Private airport in Florida, U.S.

North American Farms Airport is a private airport, located 5.6 miles east of Malone, Florida.

==Overview==
Opened in March 1992, the airport is used for crop dusting operations and the owner's private use.

== History ==
Originally constructed by the United States Army Air Forces in 1943 as one of four auxiliary airfields for the pilot training school at Marianna Army Airfield. Its original designation was Bascom Auxiliary Army Airfield #3. The airfield was constructed with two asphalt 5'000 foot runways, each with a parallel taxiway.
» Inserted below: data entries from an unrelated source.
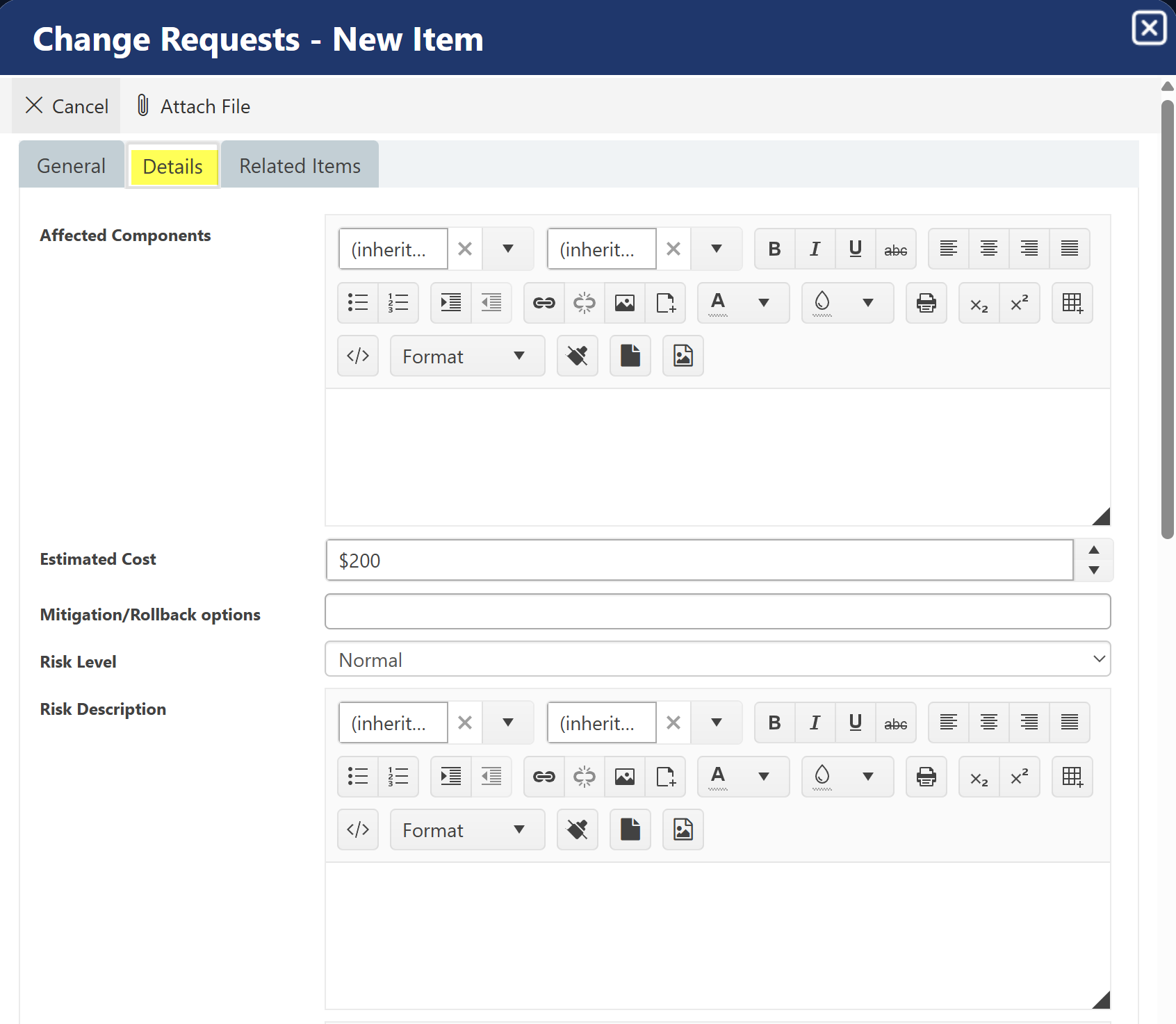
Task: Open the Risk Level dropdown
Action: (x=717, y=659)
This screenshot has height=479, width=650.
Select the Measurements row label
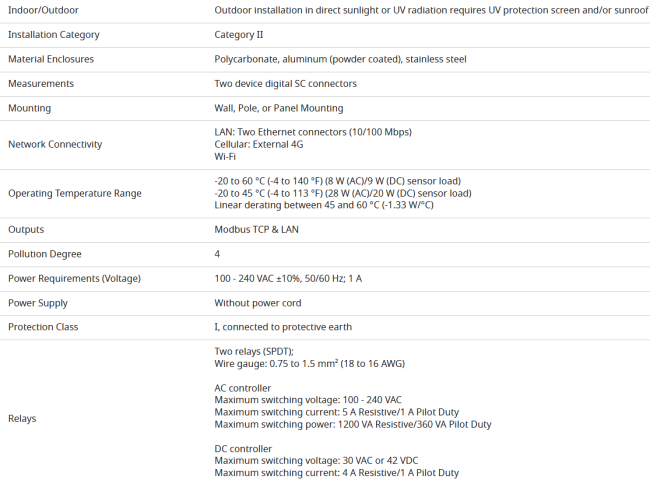pos(41,84)
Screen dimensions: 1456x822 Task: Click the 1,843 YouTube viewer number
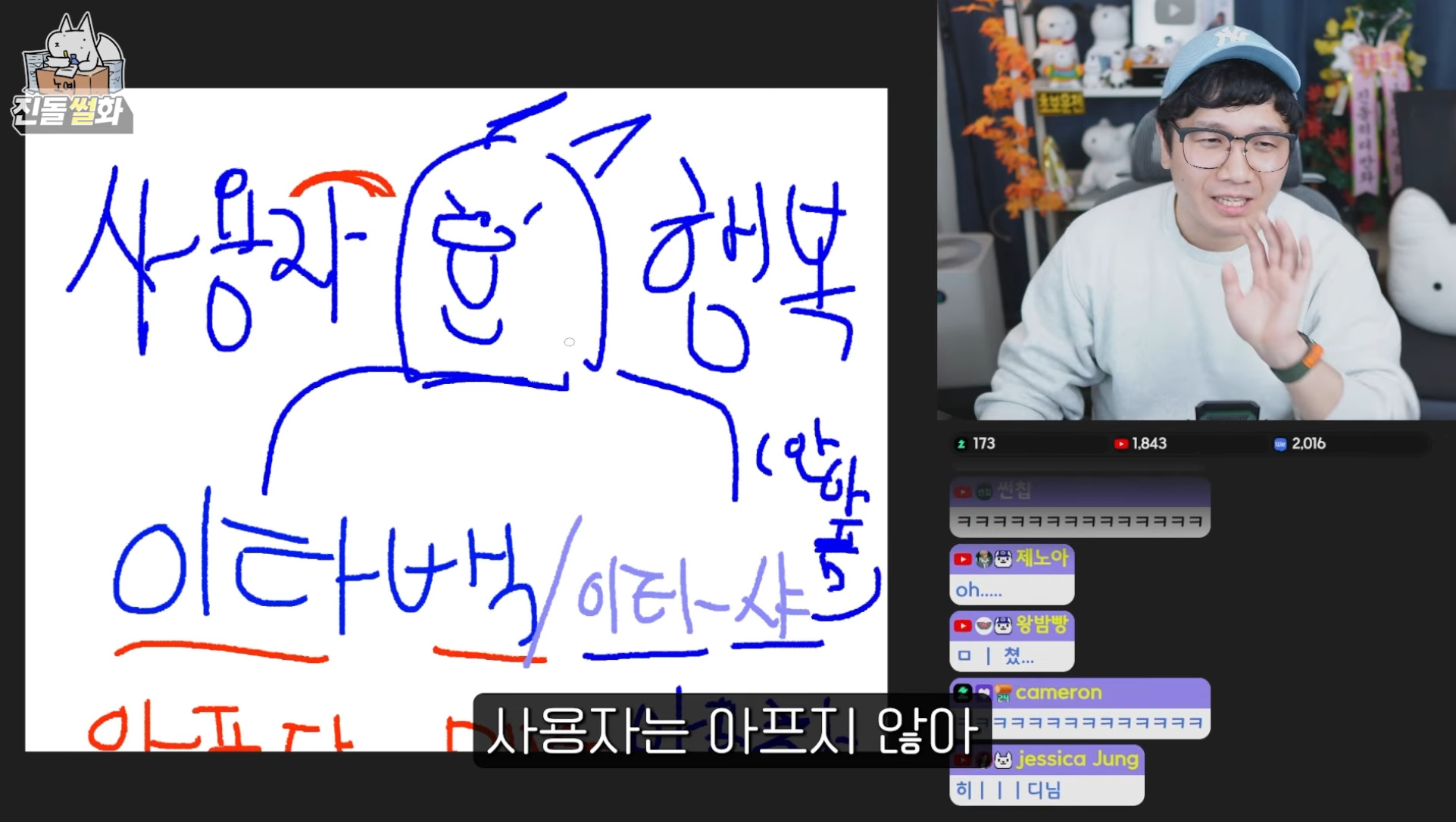point(1149,444)
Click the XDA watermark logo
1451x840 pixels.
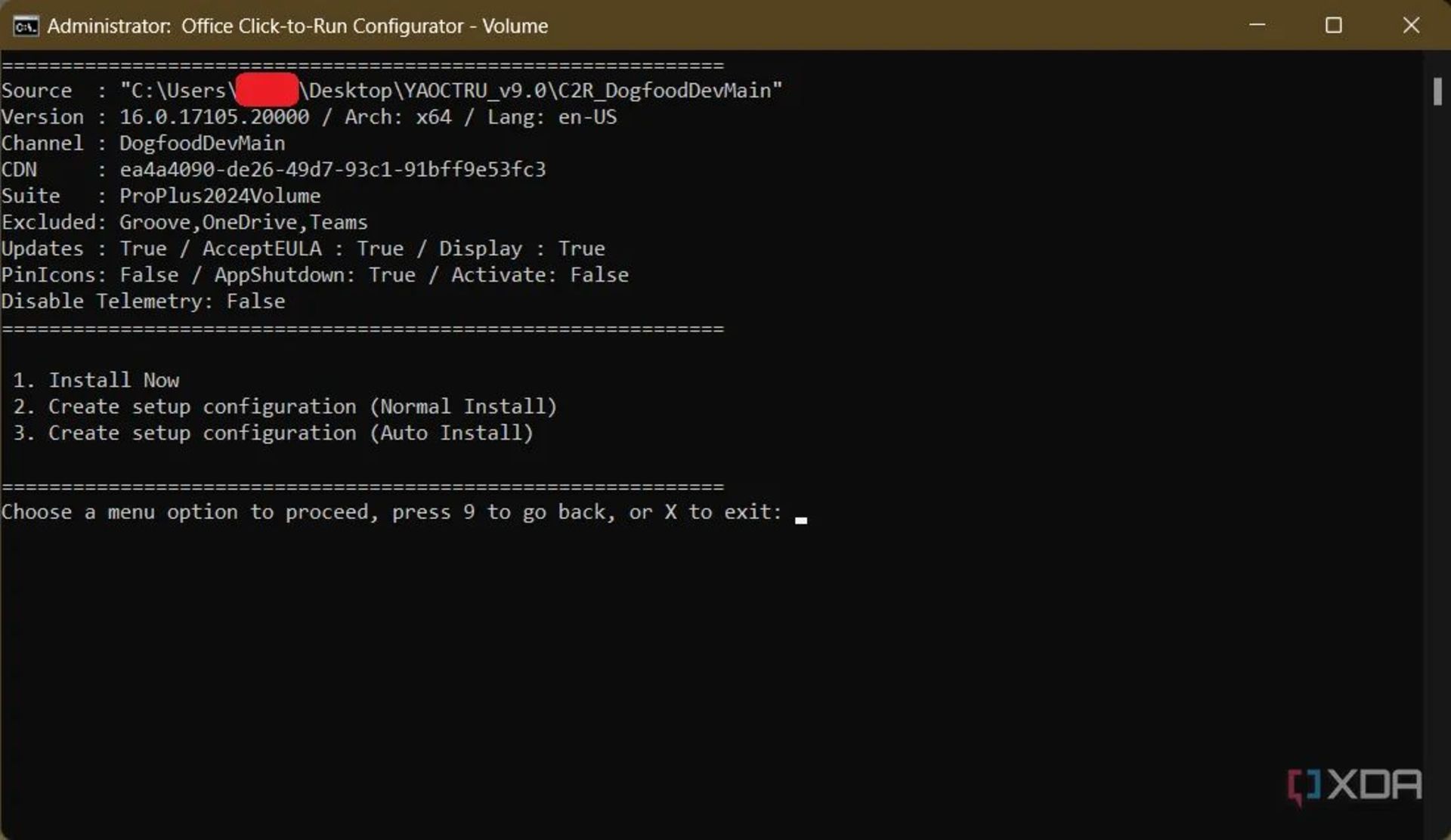click(x=1354, y=786)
The airfield was apparently unmanned, had no buildings nor any permanent units assigned. It was used for emergency and for touch-and-go landings as part of the pilot training school. With the end of World War II and the closure of Mariana AAF, the airfield was closed and abandoned.

With the reopening of Mariana AAF as Grahm Air Base in 1950 as a contract pilot training school, Bascom was rehabilitated as an auxiliary airfield for Grahm (Grahm #1) and was used for emergency landings. It was closed again in 1961 with the final closure of Grahm AB and again abandoned.

Today, only a section of the north–south runway of the former airfield's runway is in use, the asphalt surface being in marginal condition. The remainder of the airfield has had either the asphalt and concrete removed with the east–west runway lying derelict. It is not open to any general aviation.